--- EXERCISE DATA ---

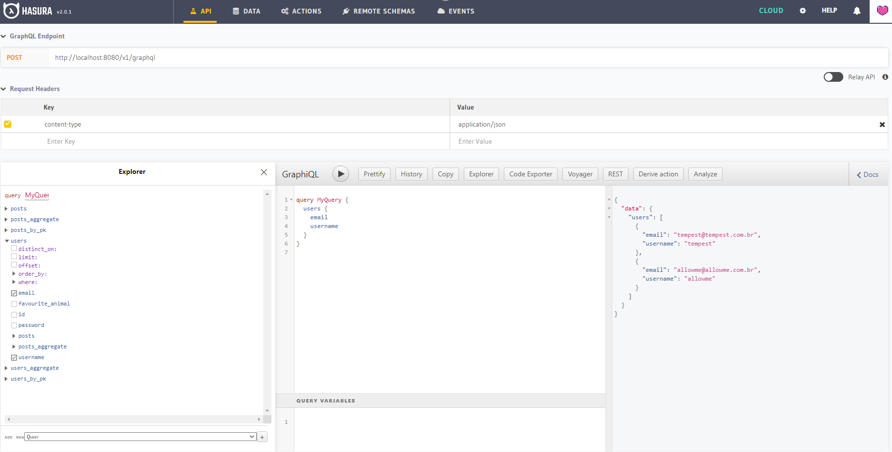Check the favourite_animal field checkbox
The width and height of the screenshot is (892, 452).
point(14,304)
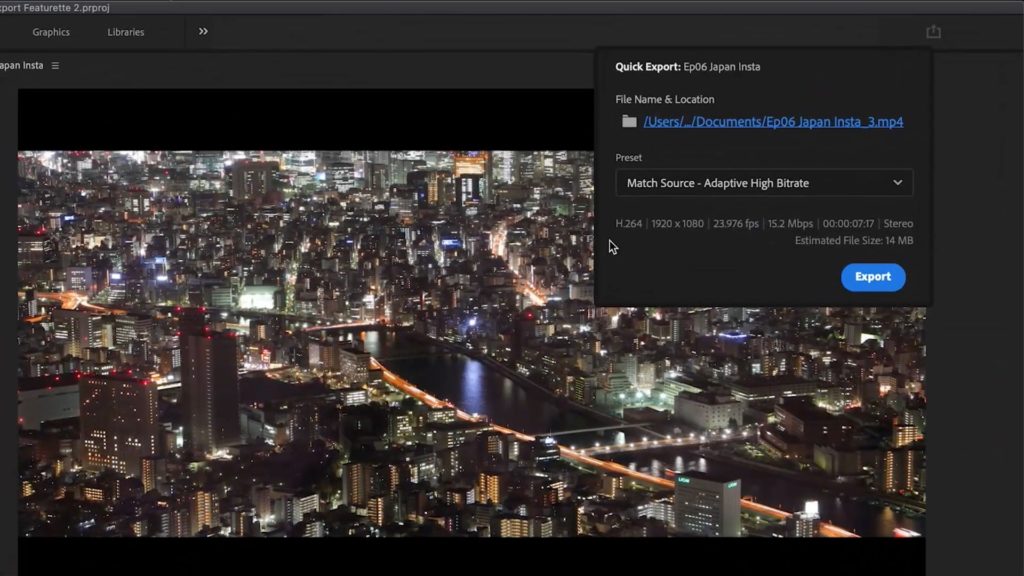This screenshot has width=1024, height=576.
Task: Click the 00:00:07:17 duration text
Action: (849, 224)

---
--- EXERCISE DATA ---

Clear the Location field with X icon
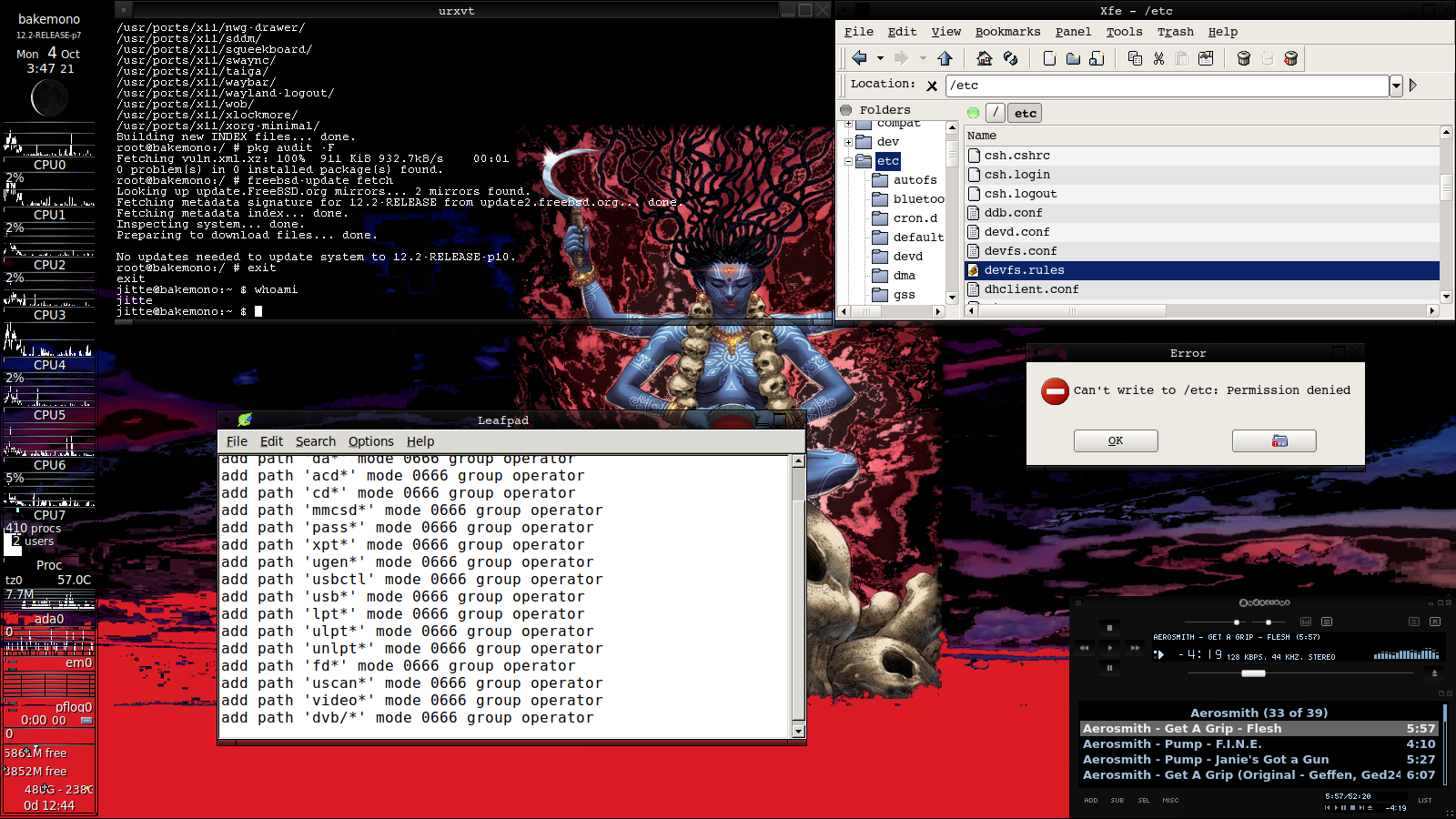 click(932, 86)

---
--- EXERCISE DATA ---

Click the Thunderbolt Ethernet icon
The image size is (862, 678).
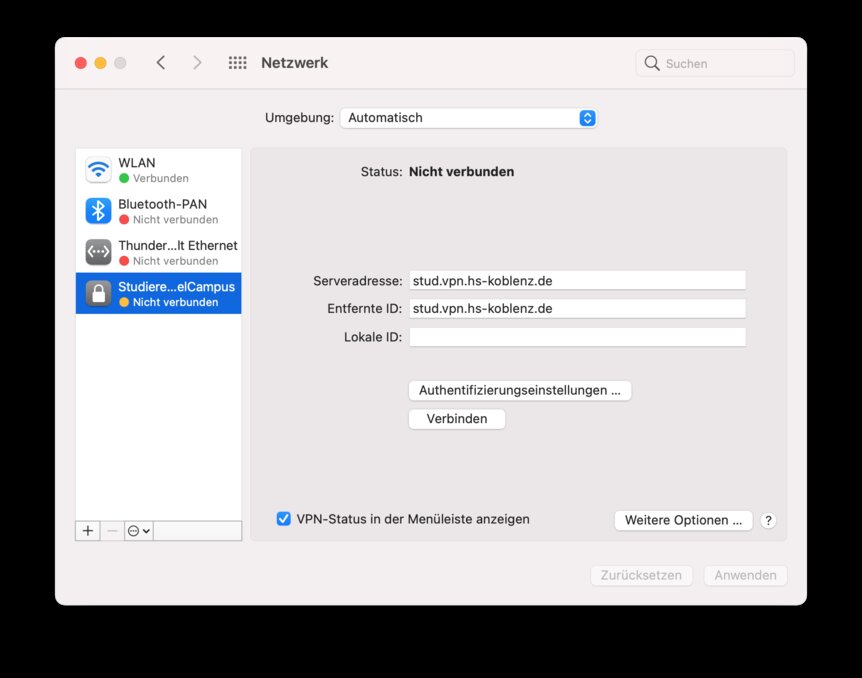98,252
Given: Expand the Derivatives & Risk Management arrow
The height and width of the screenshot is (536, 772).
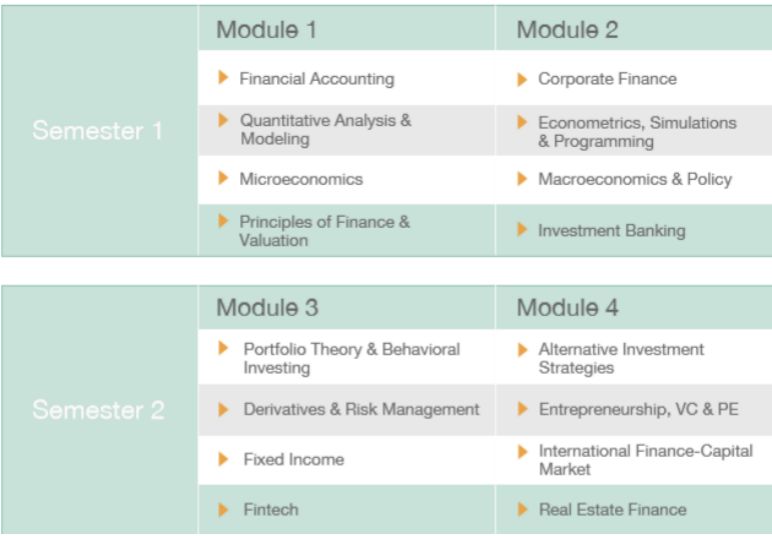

---

▶ _WHAT IS REQUIRED_: Would you write out exactly the lines above, starting at the line containing "The image size is (862, 678)." and stopping after the line containing "The height and"? Omit the pictures.

▶ _ANSWER BELOW_:
The image size is (862, 678).
98,252
Given: Expand the Derivatives & Risk Management arrow
The height and width of the screenshot is (536, 772).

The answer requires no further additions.